UNITED NATIONS, Sept 28 (Reuters) - U.N. special envoy Kai Eide will next week recommend the start of U.N.-mediated talks to determine the final status of Serbia's breakaway Kosovo province, a European diplomat said on Wednesday.
Eide, in a report to U.N. Secretary-General Kofi Annan expected next week, will recommend that Annan give a green light to negotiations likely leading to Kosovo's conditional independence, the diplomat said.
"This is a question of managing a process towards conditional independence," said the diplomat, who was briefed on the report's findings but spoke on condition of anonymity because he was not authorized to publicly discuss it.
The United Nations, which has administered the province of 2 million people since the Balkan wars of the 1990s, has set out a list of standards on human rights, security, law and democracy that Kosovo must show it is trying to meet before the issue of its eventual status can be taken up.
Eide's report will recommend that the final status talks begin even though Kosovo's interim administration has not done as well on the standards as had been hoped, the diplomat said.
It will ultimately be up to Annan to decide when to publicly release Eide's findings, and then whether Kosovo has made enough progress on the standards for the talks to start.
Kosovo's U.N. governor, Soren Jessen-Petersen, said this week he expected Annan to present his conclusions to the U.N. Security Council in mid-October. "I'm now very convinced that by the end of the year ... status talks will be under way," he told reporters in Pristina, the provincial capital.
But Eide's expected recommendations come as no surprise although they are likely to trigger protests from the Serbian government in Belgrade.
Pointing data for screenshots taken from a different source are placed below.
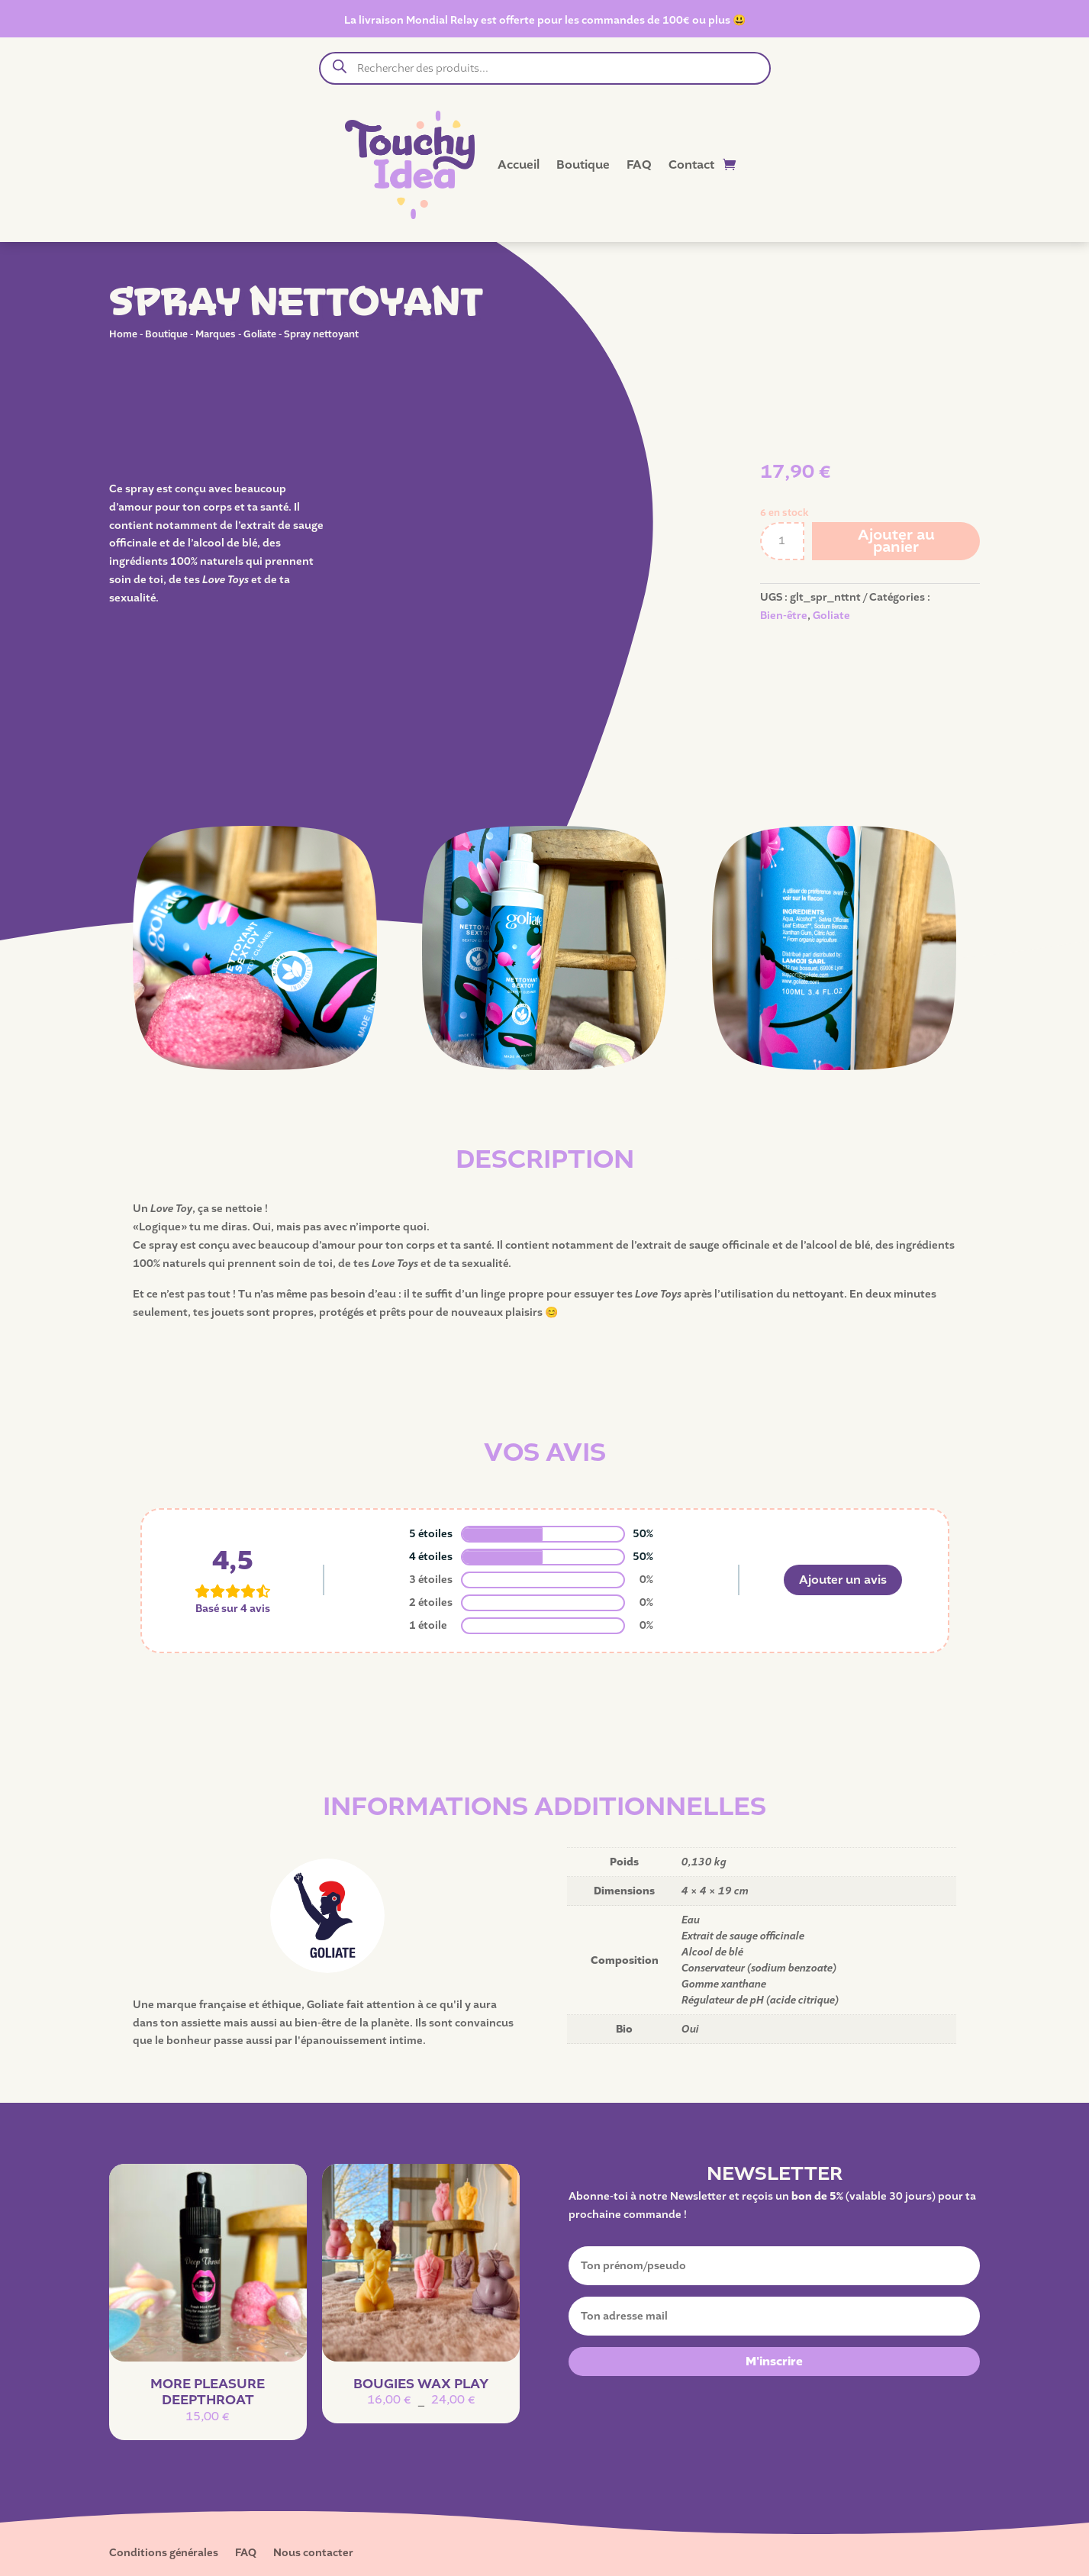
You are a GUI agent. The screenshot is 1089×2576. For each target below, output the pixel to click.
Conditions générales (163, 2554)
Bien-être (783, 615)
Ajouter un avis (843, 1580)
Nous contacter (313, 2554)
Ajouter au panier (896, 540)
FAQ (639, 164)
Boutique (583, 164)
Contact (691, 164)
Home (123, 333)
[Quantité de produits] (782, 541)
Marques (215, 333)
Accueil (519, 164)
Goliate (259, 333)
While Kosovo's 90-percent ethnic Albanian majority is increasingly impatient for independence, Serbia says this is impossible.
European Union foreign policy chief Javier Solana said this week in Paris that he expected the final status talks to begin later this year, based on Eide's review.
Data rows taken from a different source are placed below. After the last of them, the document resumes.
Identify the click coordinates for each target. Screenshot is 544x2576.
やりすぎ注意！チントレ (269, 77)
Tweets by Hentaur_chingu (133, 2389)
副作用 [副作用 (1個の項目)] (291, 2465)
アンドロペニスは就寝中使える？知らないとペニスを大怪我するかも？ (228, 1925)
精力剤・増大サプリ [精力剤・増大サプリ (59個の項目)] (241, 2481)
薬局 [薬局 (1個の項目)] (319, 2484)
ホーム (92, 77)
"To say this will be a delicate process is an understatement. Not only do Belgrade and Pristina hold diametrically opposing views. Both also lack a stable political leadership, able to make tough decisions," Solana told a conference in Paris on Monday.
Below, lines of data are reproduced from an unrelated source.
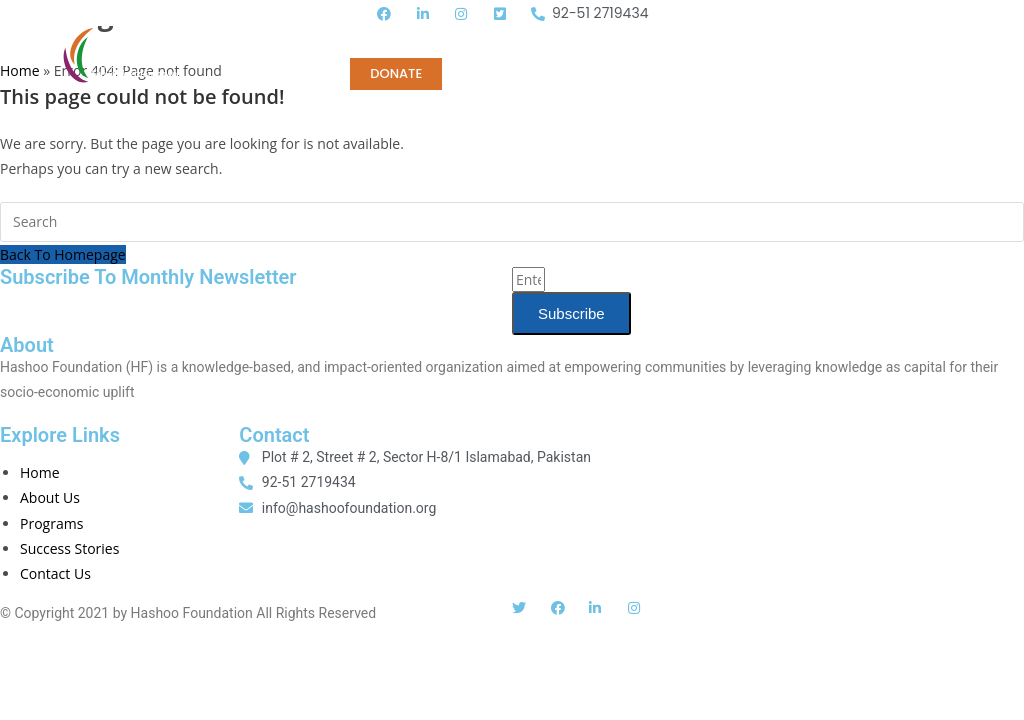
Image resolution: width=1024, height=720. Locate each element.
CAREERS (762, 41)
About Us (50, 497)
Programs (51, 523)
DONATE (396, 73)
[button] (985, 46)
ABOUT (269, 41)
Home (349, 41)
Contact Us (55, 573)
The United Nations took over running Kosovo after a 1999 NATO bombing campaign to halt Serb repression of its ethnic Albanians, who make up 90 percent of the population.
Tens of thousands of Serbs then fled the province to escape Albanians bent on revenge for Belgrade's harsh rule, and Belgrade now argues Kosovo's provisional government is doing too little to encourage Serbs to return home and protect those who have already done so.